§ Activity
This task asks for the lines from the one with "The image size is (778, 563)." to the final line below, repeated exactly, with pictures omitted.

§ Exercise materials
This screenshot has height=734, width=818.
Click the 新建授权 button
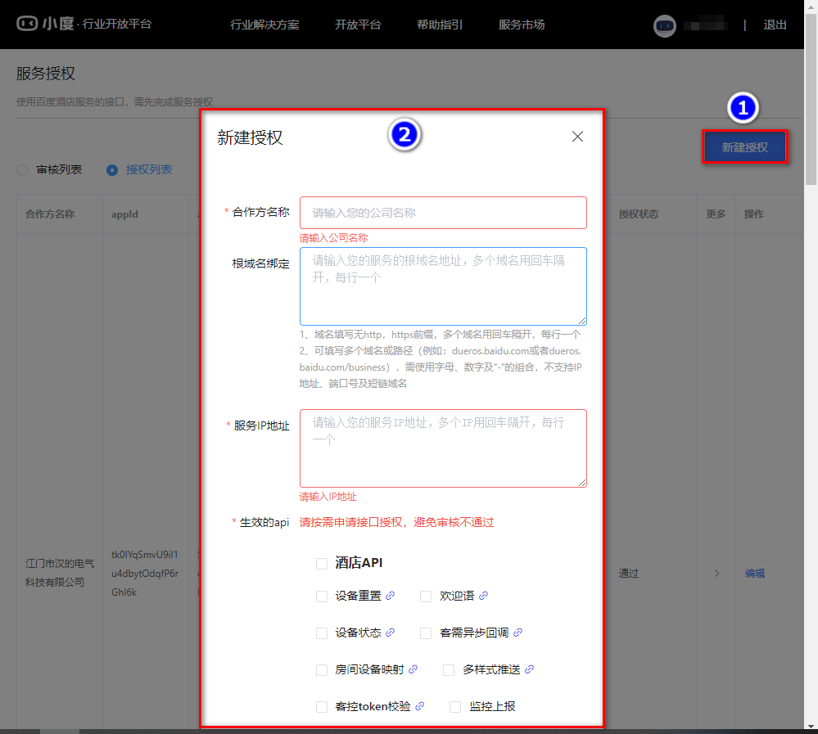745,147

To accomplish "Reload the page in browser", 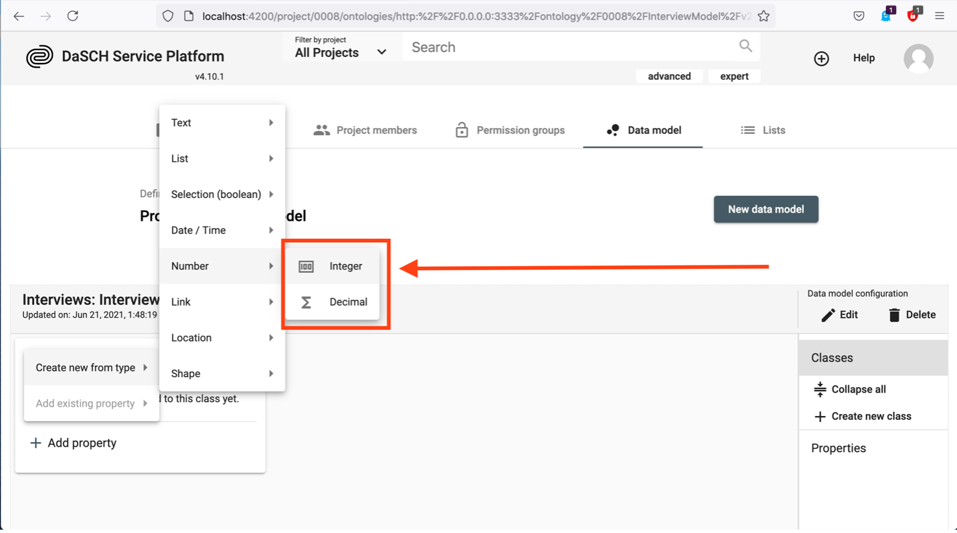I will (x=72, y=16).
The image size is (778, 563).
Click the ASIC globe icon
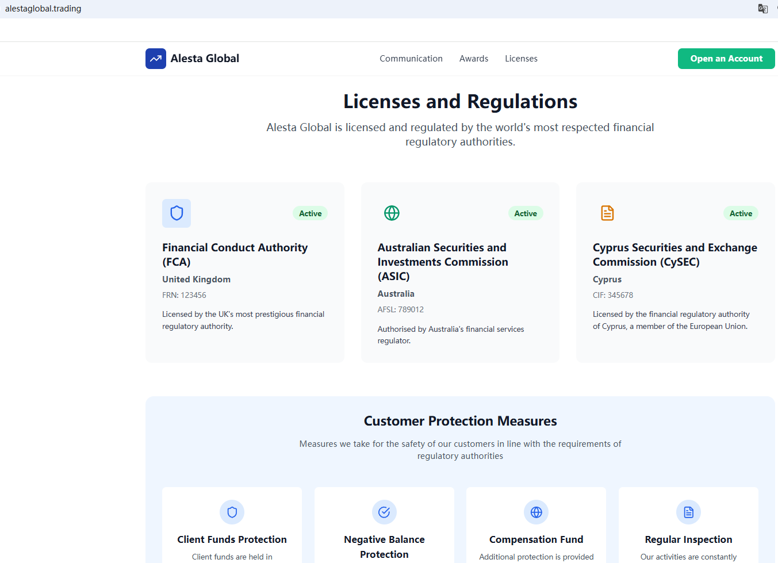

§ Written answer
The image size is (778, 563).
Click the ASIC globe icon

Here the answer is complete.